DOCUMENT
Schwertsik's music
is eclectic, stylistically gregarious
and accommodating. Its accent is on
tonality despite his 1950s studies with
Stockhausen and Kagel. Before appointment
as professor of composition in Vienna
University he had been second horn in
the Vienna Symphony Orchestra so he
knows the orchestra. He lives in Vienna
with his wife Christa, a soprano with
whom he gives song recitals. His German
father was killed on the Eastern Front
during the second world war. His influences,
on the evidence of the music to be heard
here, include Bernard Herrmann (he is
a science fiction buff), Sibelius, Nyman,
Stravinsky (overwhelmed by hearing Le
Sacre as a teenager he there and
then determined to become a composer)
and Panufnik.
Irdische Klänge
is said to owe its existence
to Stockhausen's Trans (1971).
Perhaps this voice can be heard in the
first of the two episodes but a proto-Sibelian
minimalism trudges and patters through
the fascinatingly emphatic second section
and reappears in the second of the Op.
45 pieces.
The Op. 45 work
is in five sections and was written
to complement Op. 37. It is more tonal
and even emotionally filmic with breathy
bottle noises and even Arnoldian whoops
enriching the fabric. Wind and thunder
machines provide delicate touches to
the colour-world of the piece and there
are yet more Sibelian woodwind interjections
- deliciously cheeky and propulsive.
Elysian running water noises cool the
fourth episode while the final picture
rasps with rambunctious Stravinskianisms
and the sort of Ligeti sounds you get
in the nightmare sections of Le Grand
Macabre.
Op. 60 is full
of brassily energetic confidence with
military whoops and a destructive sneer
suggestive of the tragedy and disillusion
of 1930s Berlin. The timpani and side-drum
assault of the last few minutes is unyielding
and heartless.

ACTIONS TO TAKE
• 1. In the Schwertsik review, substitute "glass" for "bottle" and write out everything from "The Op. 45 work" down to "cheeky and propulsive.".
• 2. Pick up the Schwertsik review after its last sentence and keep it going.
You won't need the listing that comes next.

STORED DATA
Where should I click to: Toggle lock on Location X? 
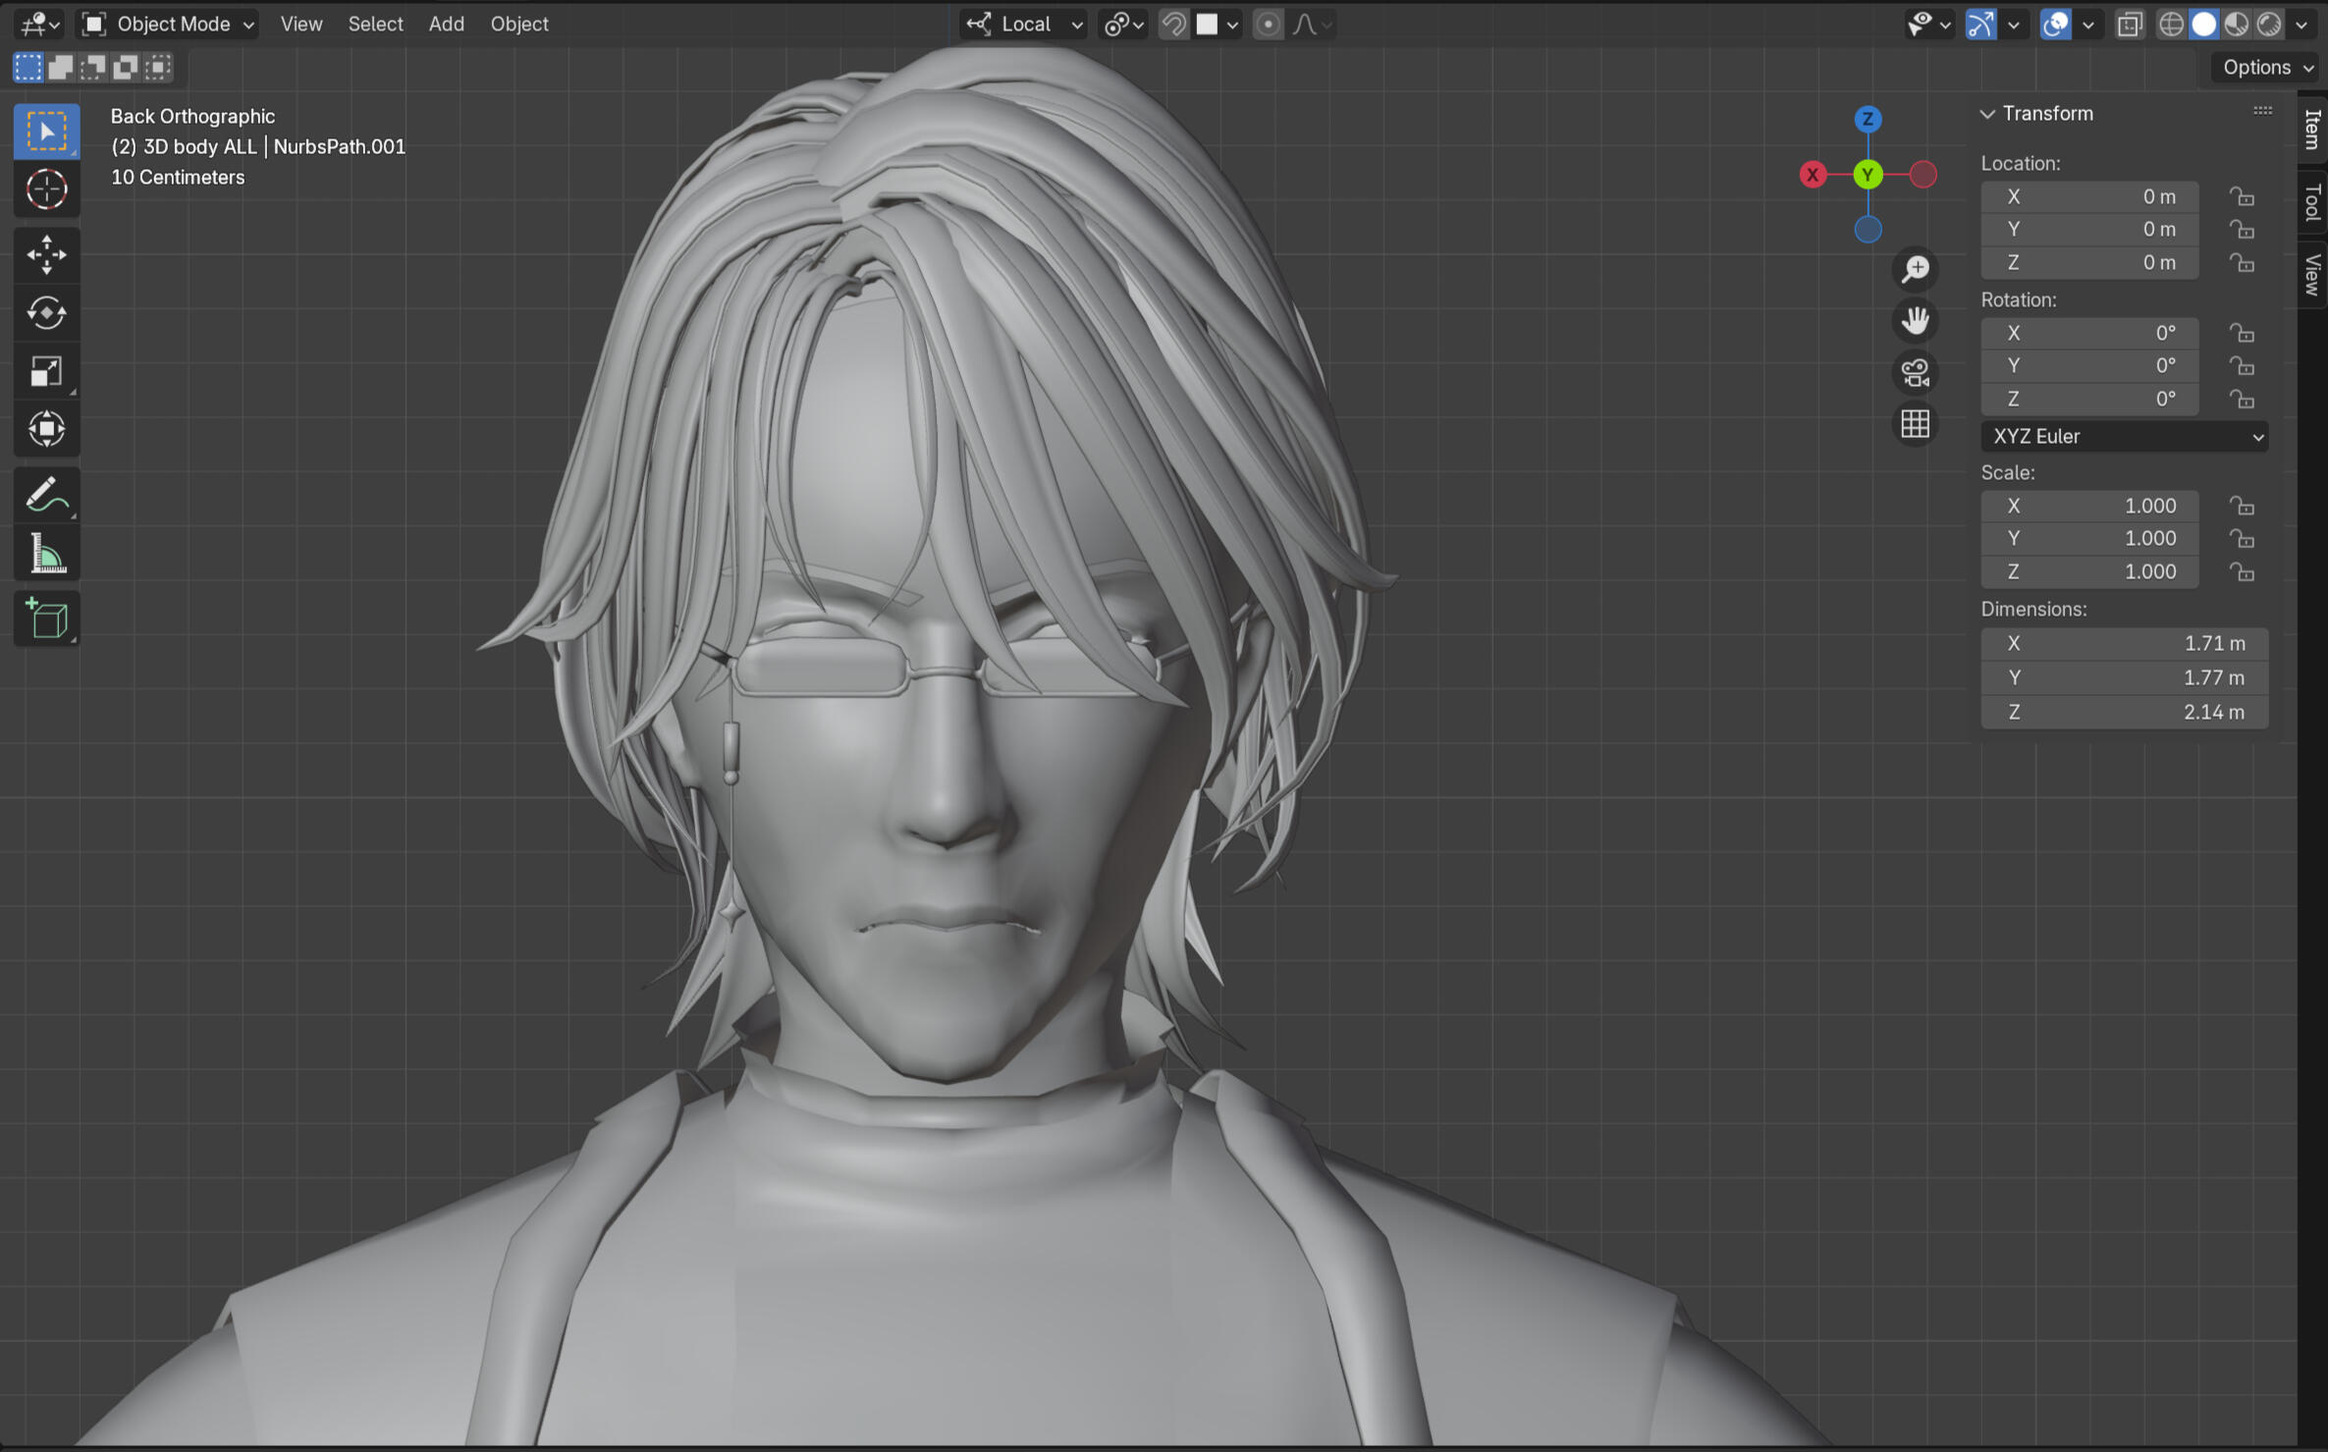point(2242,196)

OUTPUTS FOR THE TASKS
• 1.
The Op. 45 work
is in five sections and was written
to complement Op. 37. It is more tonal
and even emotionally filmic with breathy
glass noises and even Arnoldian whoops
enriching the fabric. Wind and thunder
machines provide delicate touches to
the colour-world of the piece and there
are yet more Sibelian woodwind interjections
- deliciously cheeky and propulsive.

• 2.
The single movement
Uluru (Ayers Rock)
has the listener in a dream-world which
occasionally coasts close to film music.
Schwertsik had visited the famous rock.
This piece has an inwardness not always
found in the other pieces. The song
of the butcher bird weaves in and out.
This is a major piece of lyrical writing
at times indebted to Mahler's famous
adagietto (the Adelaide violins
do sing out their hearts), to
Sibelius's Tapiola and to Rubbra
- if this is not too rudely miscellaneous
a juxtaposition. It is an extremely
impressive piece with a sure symphonic
stride.
Tree Songs is
in six movements. They lack the cohesive
charge of Uluru but have a varied
American accent - rather like the stark
aspects of the writing of Carl Ruggles
and William Schuman. The sehr gedehnt
movement has a small town smile
to it and a light dancing step. This
makes for a contrast with the predominance
of harshly sphinx-like Stravinskian
stamping gutturals.
A sprinkling from the
cruet of 'modernism' across a palette
that takes in Stravinsky, Sibelius,
Schuman, Mahler, Ruggles, Copland, Arnold
and Herrmann (surely North by North-West
must have been in Schwertsik's mind
when he wrote the final panel of Tree
Songs).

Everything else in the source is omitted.